A comparative, cross-sectional study was carried out in the General Hospital Zone #1 of the Mexican Institute of Social Security (IMSS) in La Paz, Baja California Sur, Mexico, from January 2013 to December 2014. All medical records of patients in emergency department were reviewed and information was collected of patients that met the following inclusion criteria: any gender, older than 5 years, diagnosis of ESRD and clinical or biochemical data of ESRD with dialytic emergency; were eliminated those who did not have complete information (clinical, biochemical or medical records). The following data were obtained directly from the medical records or patients: age, gender, diagnosis of ESRD, occupation,educational stages, time from onset of ESRD(considered the approximate date of diagnosis), clinical presentation of dialytic emergency, weight, height, body mass index (BMI=weight/height2), biochemical parameters (urea, creatinine, microalbuminuria, serum sodium, serum calcium, serum potassium, glycosylated hemoglobin), baseline vital signs: blood pressure, heart rate, respiratory rate, electrocardiogram and gasometry interpretation, glomerular filtration rate (CDK-EPI) and comorbidities or chronic degenerative diseases as Diabetes Mellitus (DM), arterial hypertension (HA) and glomerulonephritis (GMN).

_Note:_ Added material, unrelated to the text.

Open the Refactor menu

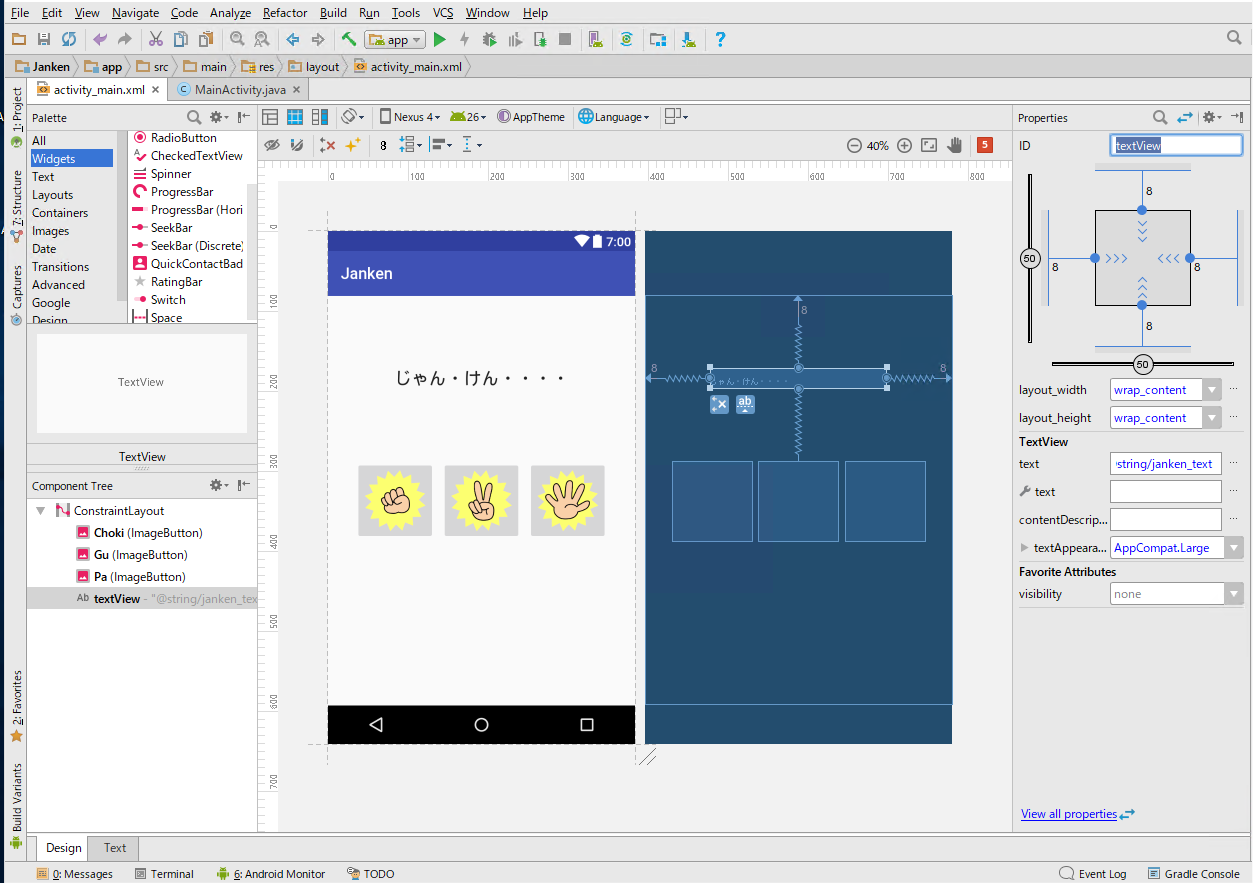tap(284, 13)
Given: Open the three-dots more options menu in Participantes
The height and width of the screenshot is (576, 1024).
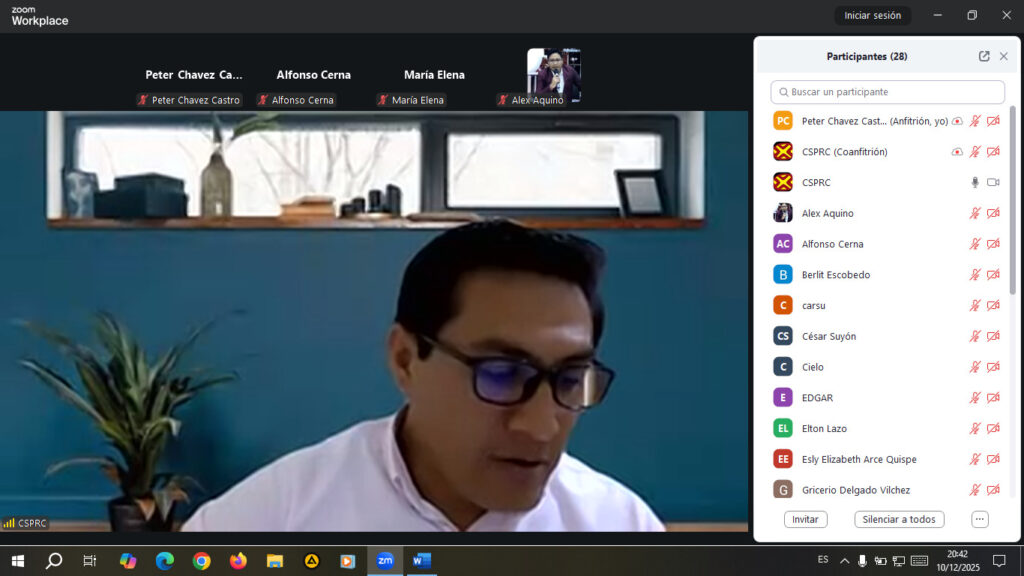Looking at the screenshot, I should tap(980, 519).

The data obtained was integrated into data collection sheets and analyzed using the SPSS program version 20 in Spanish, where we applied descriptive statistics; for qualitative variables frequencies and percentages were used and for quantitative variables mean and standard deviation were used. For bivariate analysis was considered statistically significant a p <0.05, with a 95% confidence interval, for quantitative variables t-student or U-Mann-Whitney was used. The Protocol was authorized by the Local Committee of Research and Ethics in Health Research from the General Hospital Zone#1, where the study took place.

Results

Patients and medical records of emergency department in General Hospital Zone #1 of La Paz, Baja California Sur, Mexico, were reviewed.A total of 60 patients with dialytic emergency were identified between January 2013 and December 2014, of whom 31 were female and 29 were male (51.7% vs. 48.3%, respectively). The mean age was 56.2±17.1 years, minimum age 7 years and maximum 86 years. Prevalence of dialytic emergency by age group was (Figure 1): 3.3% in patients under 16 years of age; 6.6% in 17-30 years; 15% in 31-45 years; 26.7% in 46- 60 years; 36.7% in 61-75 years and 11.7% in those over 76 years. The overall incidence of dialytic emergence was 0.07%.